This repository contains the train and test code for the paper STAGE: Spatio-Temporal Attention on Graph Entities for Video Action Detection
The required Python packages are:
- torch>=1.0.0
- h5py>=2.8.0
- tensorboardX>=1.6
In order to train and test the module, you need pre-computed actors and objects features coming from a pre-trained backbone on the AVA dataset.
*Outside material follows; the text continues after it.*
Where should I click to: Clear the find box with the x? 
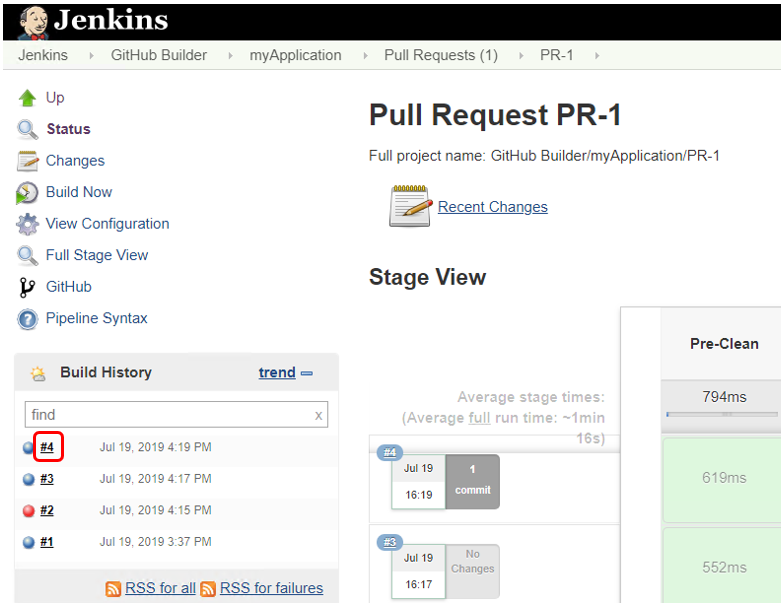[318, 415]
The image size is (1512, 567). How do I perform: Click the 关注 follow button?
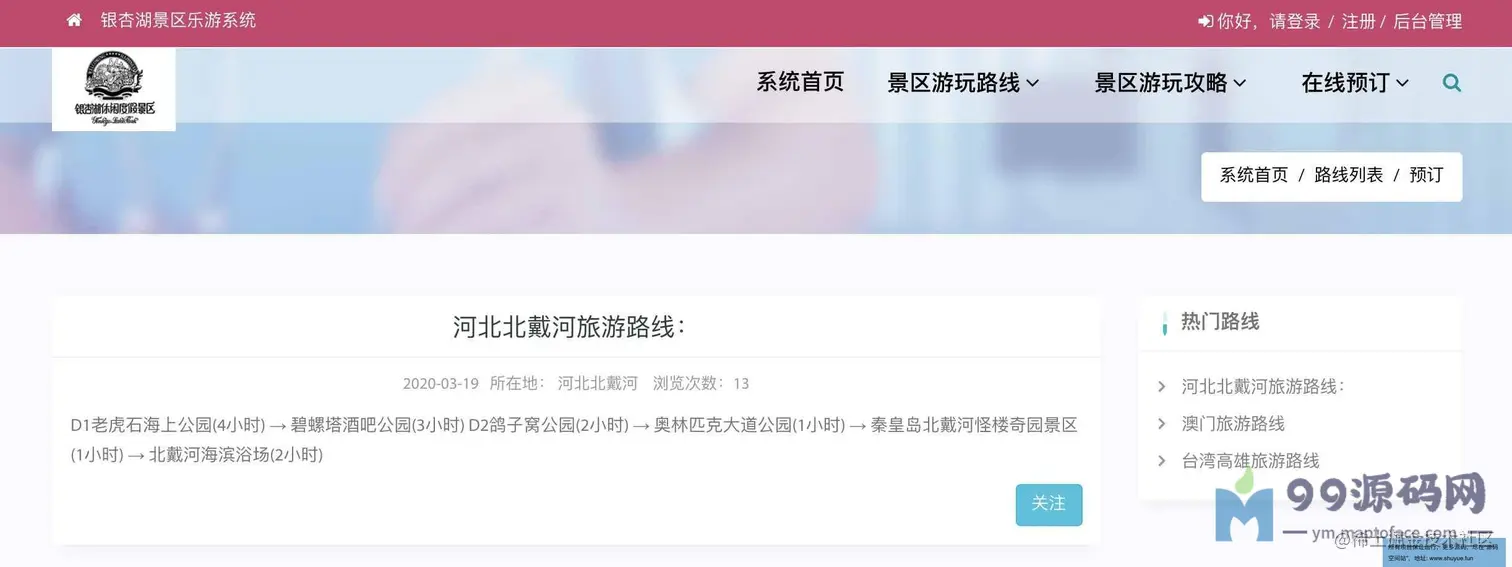[1049, 505]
Features must be organized in h5py files as follows:
Actors features
actors_features_dir
|
|-> <clipID1_dir>
| |-> <timestamp1>.h5
| |-> <timestamp2>.h5
| |
|
|-> <clipID2_dir>
| |-> <timestamp1>.h5
| |-> <timestamp2>.h5
| |
|
Each .h5 file should contain the following data:
- "features" -> a torch tensor with shape (num_actors, feature_size, t, h, w) containing actors features
- "boxes" -> a torch tensor with shape (num_actors, 4) containing bounding boxes coordinates for each actor
- "labels" -> a torch tensor with shape (num_actors, 81) containing ones and zeros for performed/not performed actions
Objects features
objects_features.h5
The file should contain the following data:
- "<clipID>_<timestamp>_features" -> a torch tensor with shape (num_objects, feature_size) containing objects features
- "<clipID>_<timestamp>_boxes" -> a torch tensor with shape (num_objects, 4) containing bounding boxes coordinates for each object
- "<clipID>_<timestamp>_cls_prob" -> a torch tensor with shape (num_objects, num_classes) containing objects probabilities for each class
For example, the objects features of the clipID '-5KQ66BBWC4' at timestamp '902' will be in
objects_features["5KQ66BBWC4_902_features"]
I3D actors features are available at the following links:
Each tar.gz contains a directory, which corresponds to the "actors_features_dir" root.
Faster-RCNN objects features are available at the following links:
Each tar.gz contains an h5py file, which corresponds to the "objects_features.h5" file.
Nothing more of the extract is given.